═════ DATA SECTION ═════
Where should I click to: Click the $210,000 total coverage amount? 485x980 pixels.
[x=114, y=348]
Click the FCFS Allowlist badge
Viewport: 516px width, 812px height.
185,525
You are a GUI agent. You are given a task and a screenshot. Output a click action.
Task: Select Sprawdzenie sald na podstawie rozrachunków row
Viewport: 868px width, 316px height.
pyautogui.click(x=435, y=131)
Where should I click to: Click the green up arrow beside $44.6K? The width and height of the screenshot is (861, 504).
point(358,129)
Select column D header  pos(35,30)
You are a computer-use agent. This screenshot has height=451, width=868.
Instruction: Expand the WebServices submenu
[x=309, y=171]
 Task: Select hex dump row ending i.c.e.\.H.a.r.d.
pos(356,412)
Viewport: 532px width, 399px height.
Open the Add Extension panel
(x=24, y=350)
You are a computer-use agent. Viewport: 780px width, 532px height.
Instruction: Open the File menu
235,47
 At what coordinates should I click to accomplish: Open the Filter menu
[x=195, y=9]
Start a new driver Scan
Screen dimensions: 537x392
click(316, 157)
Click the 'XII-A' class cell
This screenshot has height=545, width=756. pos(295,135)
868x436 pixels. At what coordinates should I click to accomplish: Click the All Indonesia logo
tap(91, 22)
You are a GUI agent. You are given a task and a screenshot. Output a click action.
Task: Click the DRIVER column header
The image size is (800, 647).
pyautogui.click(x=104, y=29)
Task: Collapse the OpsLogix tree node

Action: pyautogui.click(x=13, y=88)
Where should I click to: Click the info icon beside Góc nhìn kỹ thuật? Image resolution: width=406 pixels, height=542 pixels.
═════
◆ **WORK TASK**:
Could you restate every record above word for word?

◆ **RESPONSE TO THE TASK**:
Where should I click to: Click the $210,000 total coverage amount? 485x980 pixels.
[x=114, y=348]
Click the FCFS Allowlist badge
Viewport: 516px width, 812px height.
185,525
You are a GUI agent. You are given a task and a screenshot. Output a click action.
Task: Select Sprawdzenie sald na podstawie rozrachunków row
Viewport: 868px width, 316px height.
pyautogui.click(x=435, y=131)
Where should I click to: Click the green up arrow beside $44.6K? The width and height of the screenshot is (861, 504).
point(358,129)
Select column D header  pos(35,30)
You are a computer-use agent. This screenshot has height=451, width=868.
Instruction: Expand the WebServices submenu
[x=309, y=171]
 Task: Select hex dump row ending i.c.e.\.H.a.r.d.
pos(356,412)
Viewport: 532px width, 399px height.
Open the Add Extension panel
(x=24, y=350)
You are a computer-use agent. Viewport: 780px width, 532px height.
Instruction: Open the File menu
235,47
 At what coordinates should I click to accomplish: Open the Filter menu
[x=195, y=9]
Start a new driver Scan
Screen dimensions: 537x392
click(316, 157)
Click the 'XII-A' class cell
This screenshot has height=545, width=756. pos(295,135)
868x436 pixels. At what coordinates should I click to accomplish: Click the All Indonesia logo
tap(91, 22)
You are a GUI agent. You are given a task and a screenshot. Output a click action.
Task: Click the DRIVER column header
The image size is (800, 647).
pyautogui.click(x=104, y=29)
Task: Collapse the OpsLogix tree node

Action: pyautogui.click(x=13, y=88)
Where should I click to: Click the info icon beside Góc nhìn kỹ thuật? Image resolution: width=406 pixels, height=542 pixels.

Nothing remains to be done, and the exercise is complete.